> 과제 목표: "Image resolution: width=700"이 들어 있는 행부터 마지막 행까지, 양 끝을 포함해 그대로 다시 적으세요. 그림은 답에서 빼세요.

> 목록:
__________

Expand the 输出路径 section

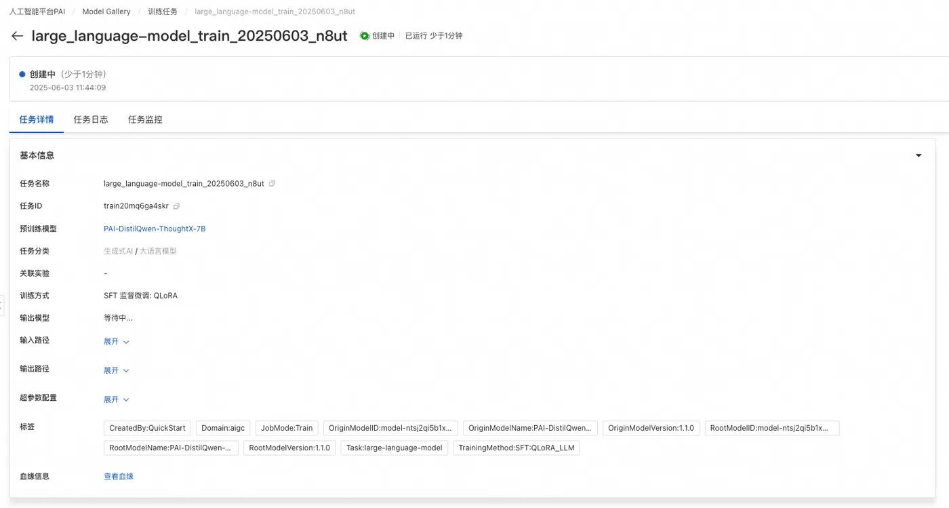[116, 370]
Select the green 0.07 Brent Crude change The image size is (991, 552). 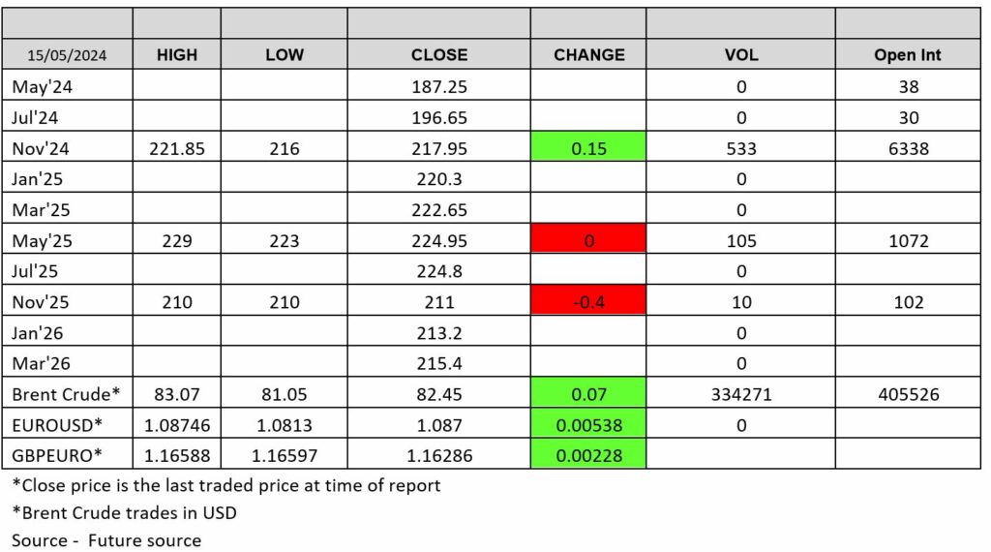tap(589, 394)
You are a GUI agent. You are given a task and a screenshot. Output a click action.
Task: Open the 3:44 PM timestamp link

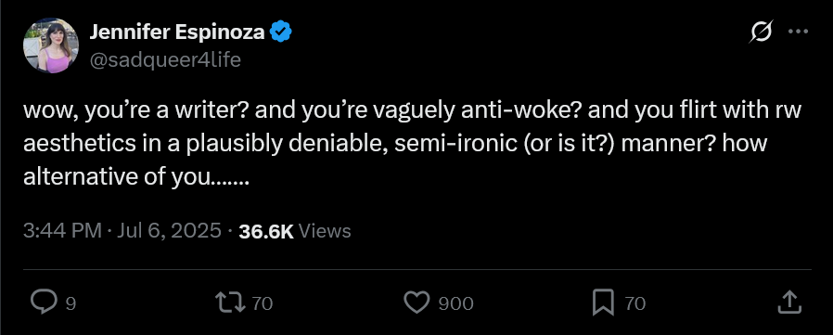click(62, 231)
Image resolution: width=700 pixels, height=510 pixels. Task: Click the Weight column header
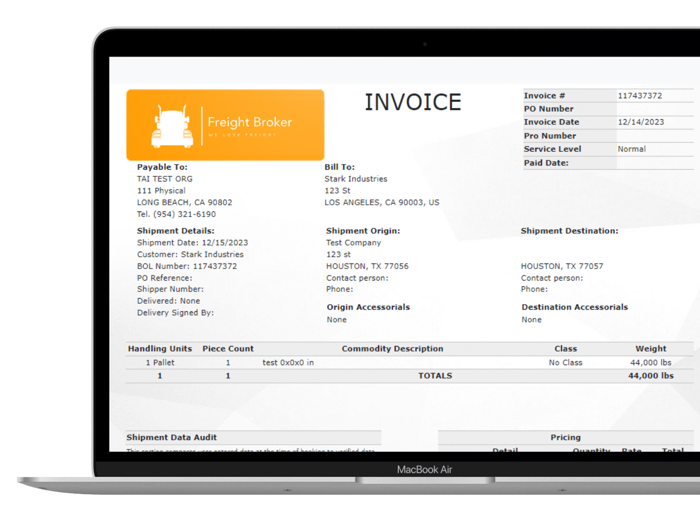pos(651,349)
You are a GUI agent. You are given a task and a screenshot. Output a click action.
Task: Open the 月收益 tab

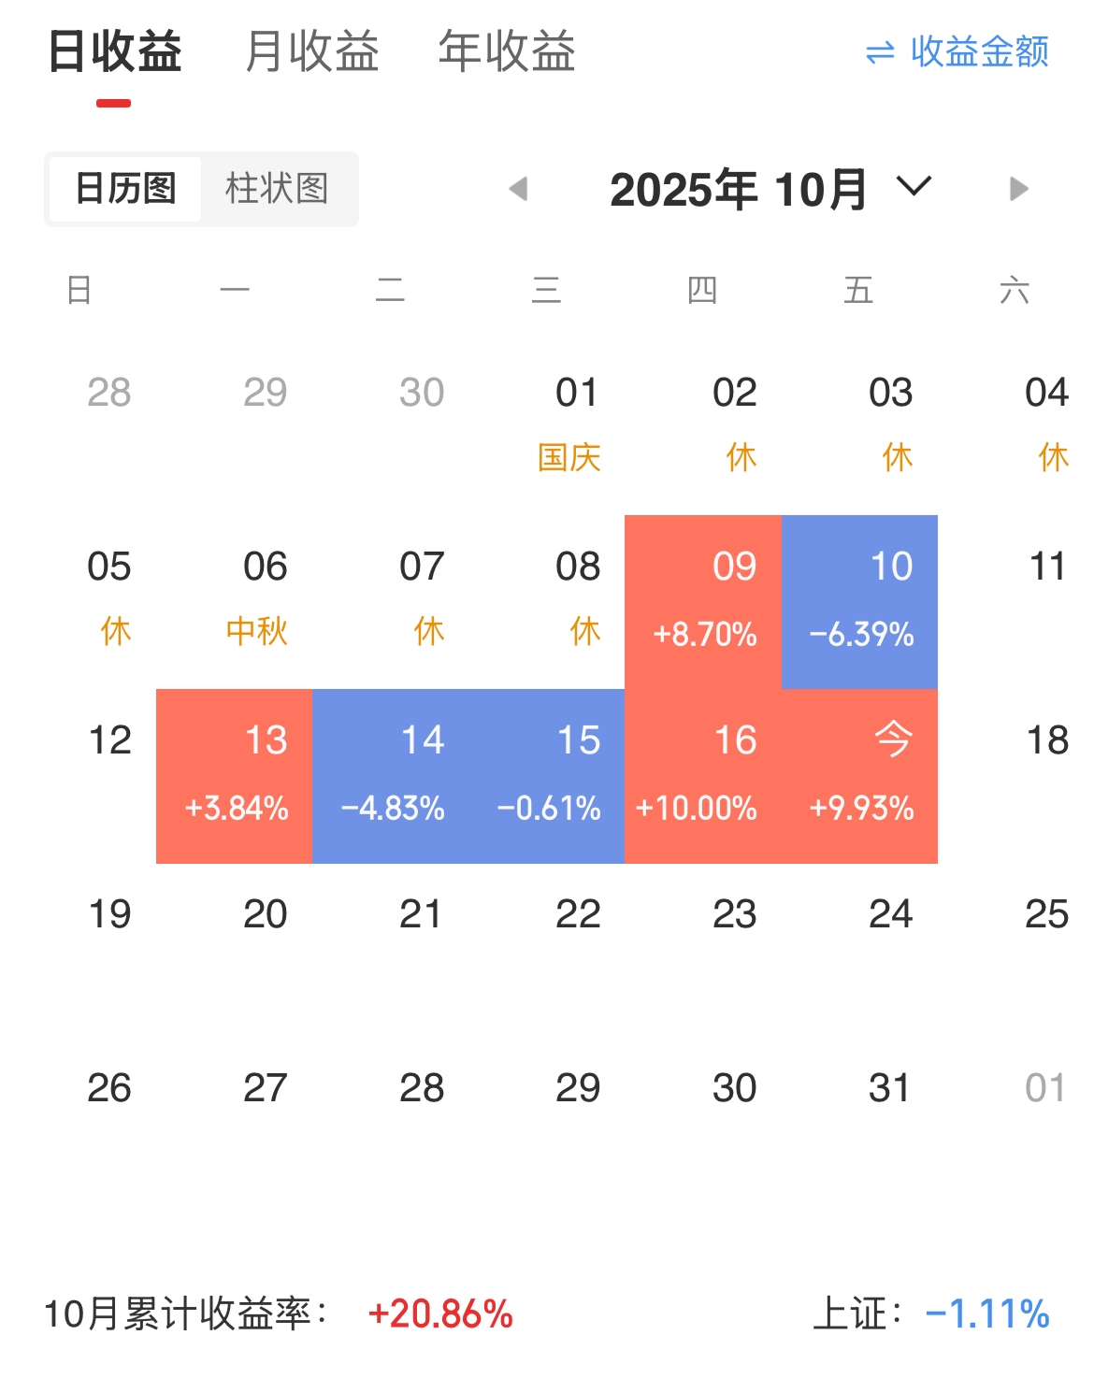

__________

> 과제 답변:
Image resolution: width=700 pixels, height=510 pixels. Task: Click the Weight column header
pos(651,349)
You are a GUI agent. You are given a task and a screenshot. Output a click action.
Task: Open the 月收益 tab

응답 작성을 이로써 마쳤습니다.